One of the good things to come from this medical adventure is feeling reconnected with the important people in my life. First and foremost, my mom.
She sat with me in the waiting area before surgery and stayed, along with my oldest niece (in from California) until my doctor came out with the "benign" pronouncement. Then she visited me in the hospital on Sunday and came along with my friend Kathleen to pick me up on Monday. She brought orange juice and chocolate pudding.
She stayed here with me until Wednesday night -- taking my temperature, monitoring my meds, listening at the door when I took my showers, setting up my humidifier, doing a load of wash and ensuring that I could make the walk around the block to the doctor's office. Last night, when she was satisfied that I was doing as well as a person can less than a week after major surgery, she packed up and went home.
The best thing about having her here was not being babied -- though I do like knowing I have chocolate pudding cups in the kitchen. It was spending time with her. Together we watched the ABC special about the Jacqueline Kennedy tapes and Dr. Phil's interviews with Casey Anthony's parents. I enjoyed watching her dote on my cats. As she kept an eagle eye on my health, I tweaked her about hers. We hugged a lot. It was lovely.
Then there was my favorite niece. She's only in town for a week before leaving for college in Michigan. Weeks ago, before I went into the hospital, she promised me she would see me before she went away to school. I knew she would. She came by last night to bring me a get well present and to take my mom home. But it took her an hour to arrive, and when she did, her face was swollen and red with tears of humiliation and frustration.
Her parents got a new car, a van, and she just began driving it. She unwisely tried to squeeze it into one of the small spaces in my building garage and found herself stuck. After trying over and over to maneuver it out of the garage without hitting a pole or another car, she gave in and called her dad. He came out in his truck, parked it on the street, went in and navigated the van to safety.
We all praised her for being smart enough to ask for help, for not proudly and immaturely risking damage to herself or the new van. Still, she was drenched in embarrassment. She is so excited about her status as a burgeoning independent woman and she had to call her daddy for help! I'm reminded anew of how young she still is, and how lucky we are that my brother-in-law is such a wise and loving dad.
And my oldest friend. She's been checking on me regularly, calling often, even persuading them to give me the phone while I was still in the recovery room after surgery. I have no recollection of this, of course, but she reports to me that I complained of being thirsty and told her she was really my sister. It was she who first told me my cyst and endometrial lining were benign. And I suspect she was the one really behind the basket of autumn flowers sent to my hospital room by "Sir Paul."
Is it any wonder that I am heartened by all the good that has come from this rather awful experience? I must remember to celebrate with the "thankful heart" the hospital chaplain and I discussed.
I still call my daddy for help, even though I know there's really not much he can do anymore except maybe give me a few words of advice.

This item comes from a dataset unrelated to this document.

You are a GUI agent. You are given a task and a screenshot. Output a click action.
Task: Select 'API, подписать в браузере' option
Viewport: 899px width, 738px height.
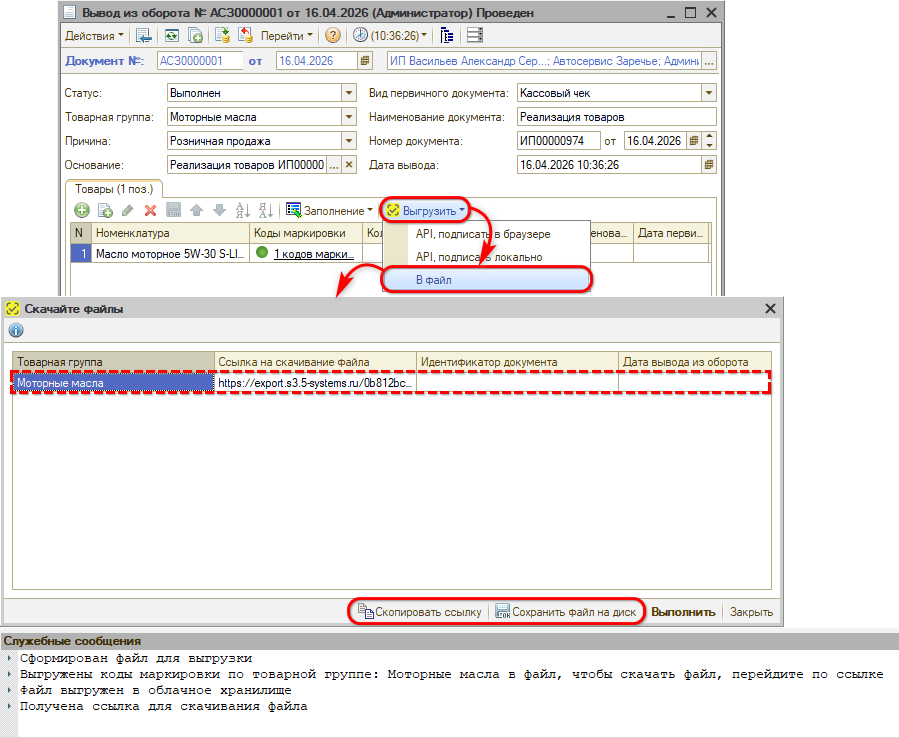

ReplyDeleteAnyway. I absolutely hate to do this...but I have to ask you to once again update your blog roll with my new address. My blogger blog got sick (and unfortunately it wasn't benign) so I had to kill it and move over to wordpress. My new address is silverthoughts2.wordpress.com
Flowers from Sir Paul? Wow! He really does read your blog!!!
ReplyDeleteI'm glad your mum's stay went so well and that people who are near you are checking in. And I'm glad you're recovering as well as you are.
Which makes me wonder--how are the cats behaving? Do they sense you're not up to your usual self?
Better late than never, but I wanted to leave a celebratory comment over your good news. Benign is an even better word than clearance.